◆ **Entries for locating words and elements**
+ + +
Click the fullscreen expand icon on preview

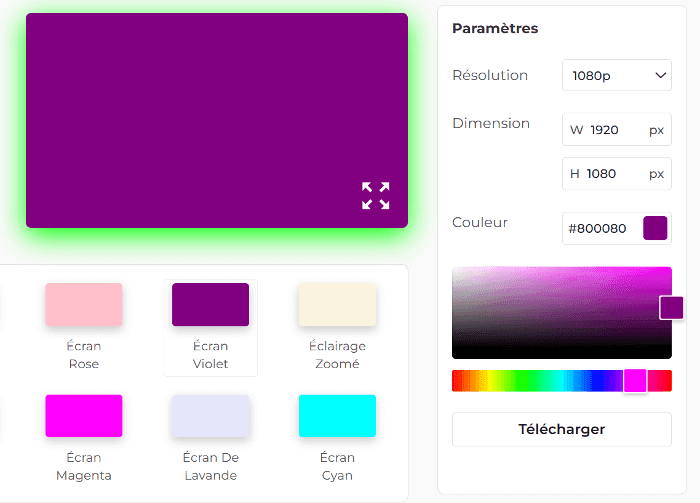375,196
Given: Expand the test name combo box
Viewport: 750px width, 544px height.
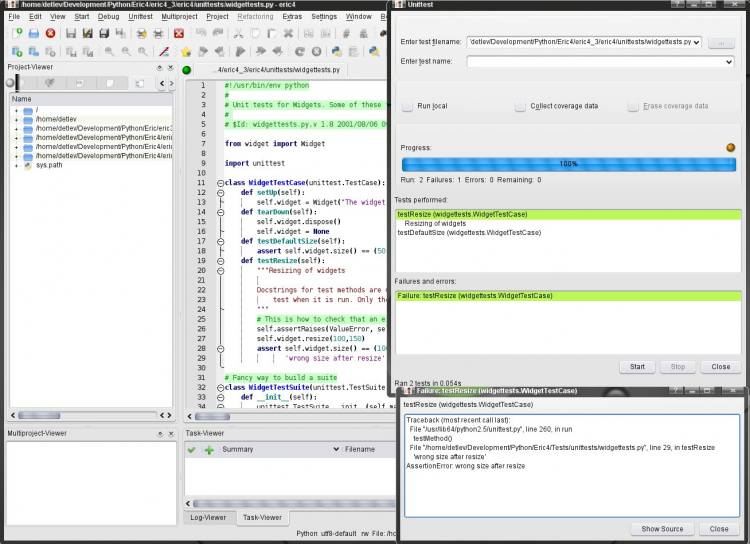Looking at the screenshot, I should pos(728,62).
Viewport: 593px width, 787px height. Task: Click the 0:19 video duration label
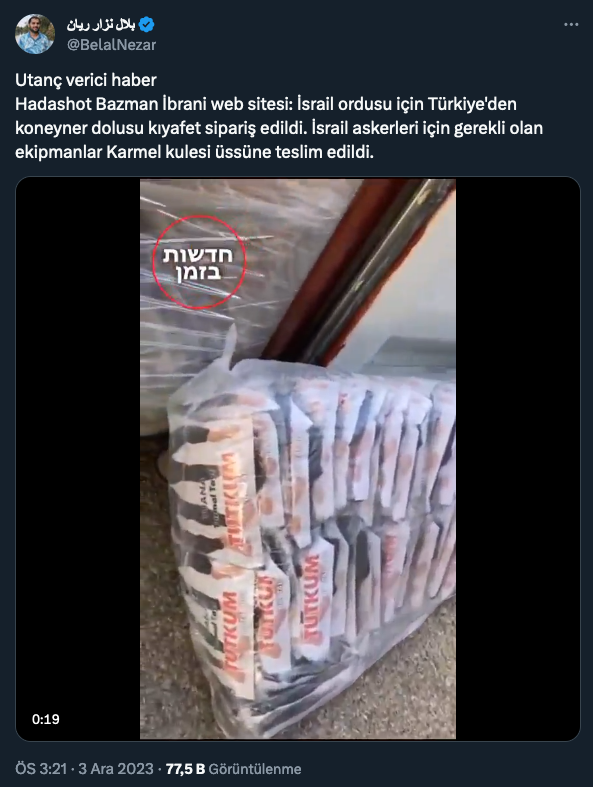coord(46,719)
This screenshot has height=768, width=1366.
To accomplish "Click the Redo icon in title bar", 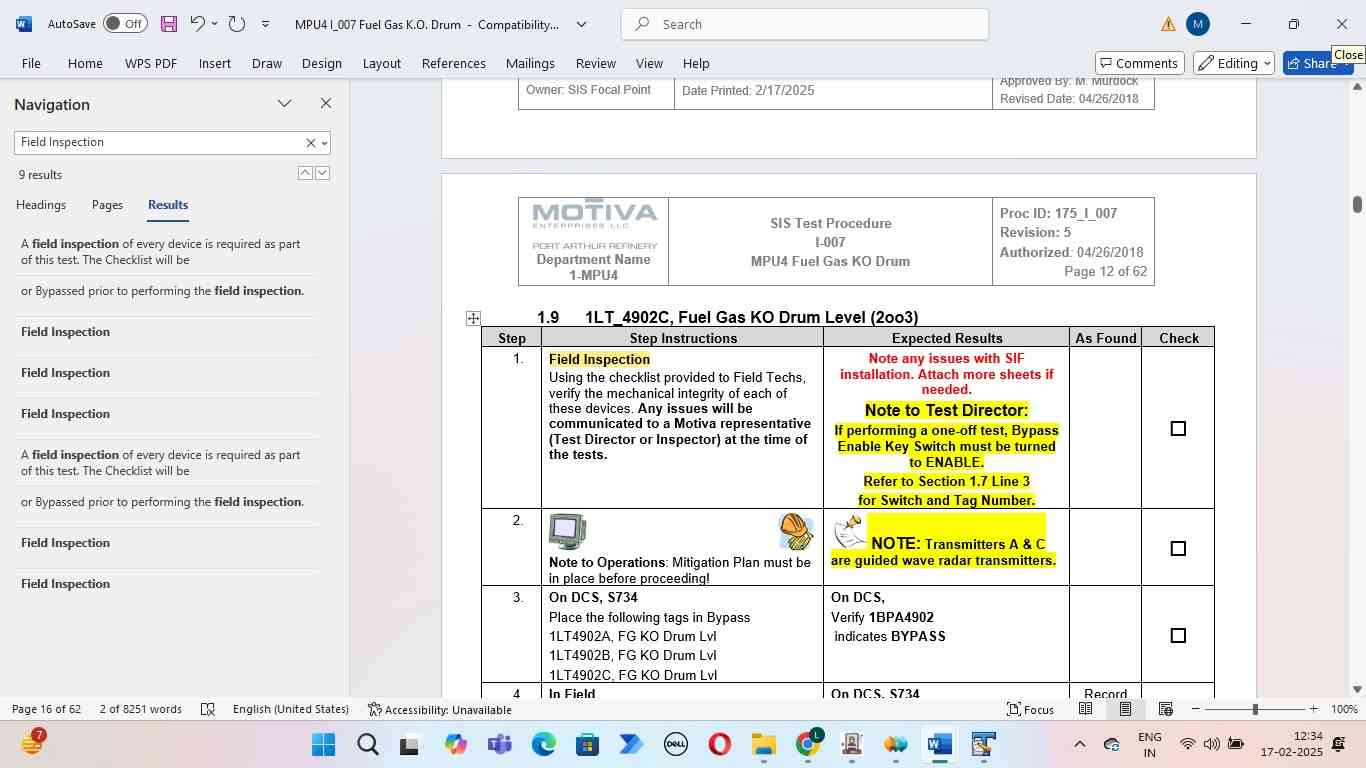I will [x=236, y=24].
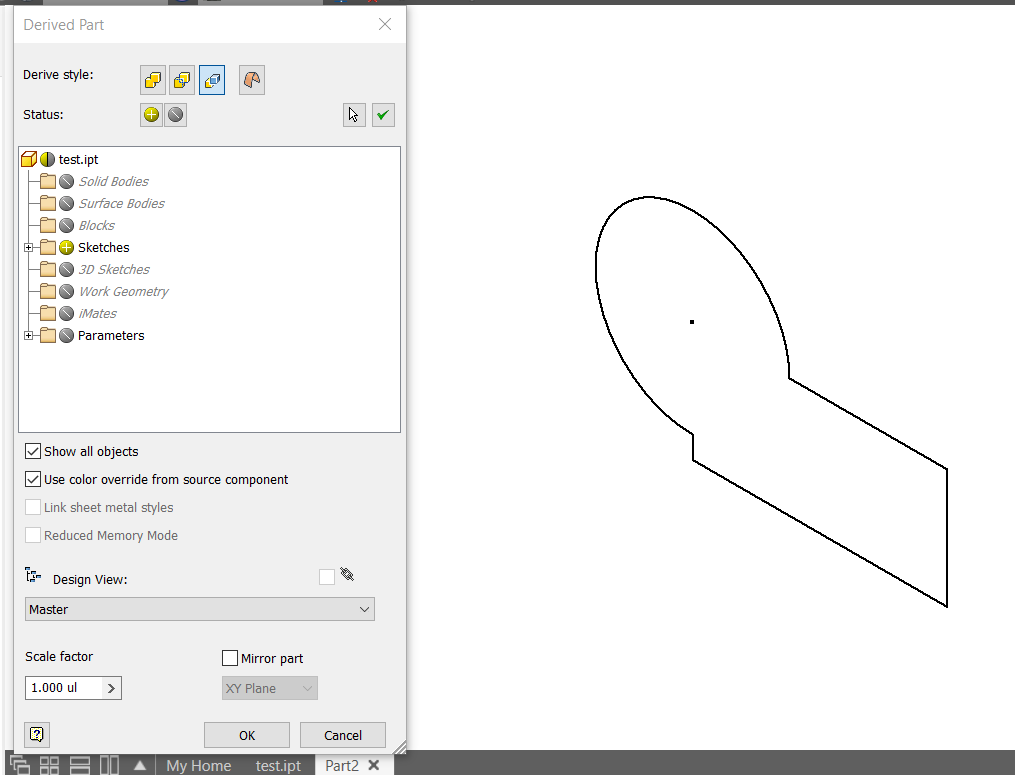The width and height of the screenshot is (1015, 775).
Task: Set status to include with yellow plus
Action: 151,114
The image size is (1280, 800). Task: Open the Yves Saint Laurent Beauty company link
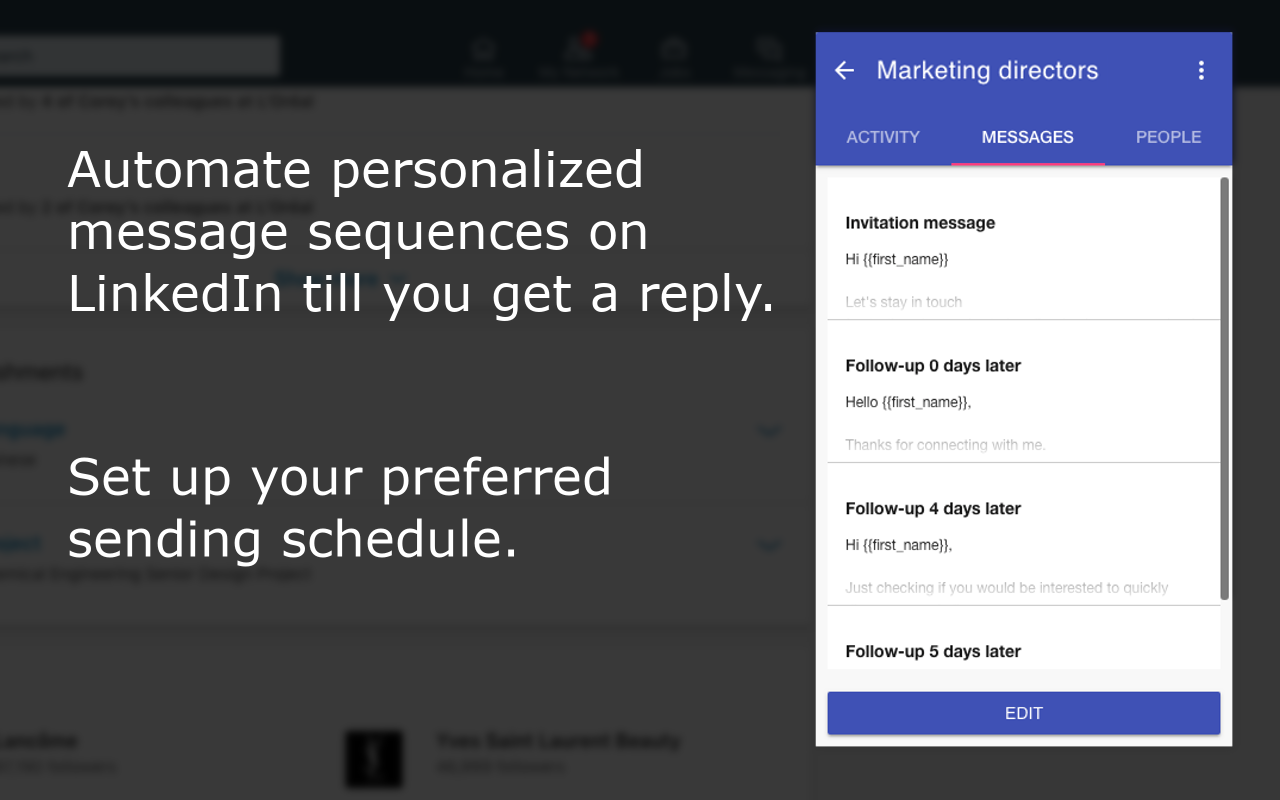[558, 742]
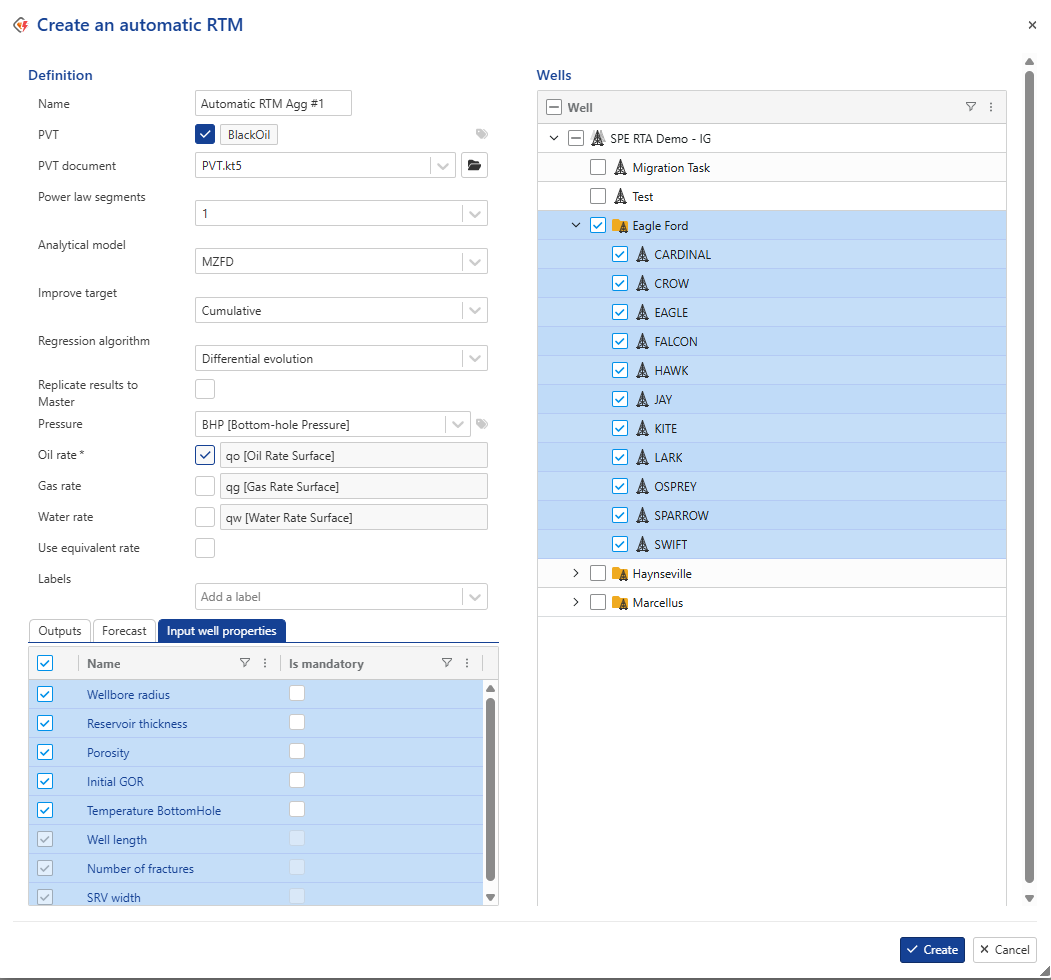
+ + +
◆ **What to work on**
Rewrite everything from the line containing "The image size" down through the last of the items as a Markdown table with the columns Row and Line, one numbered row per line, omitting blank lines and leaving the pictures out.

◆ **Finished exercise**
| Row | Line |
|---|---|
| 1 | The image size is (1280, 800). Task: Open the Yves Saint Laurent Beauty company link |
| 2 | [558, 742] |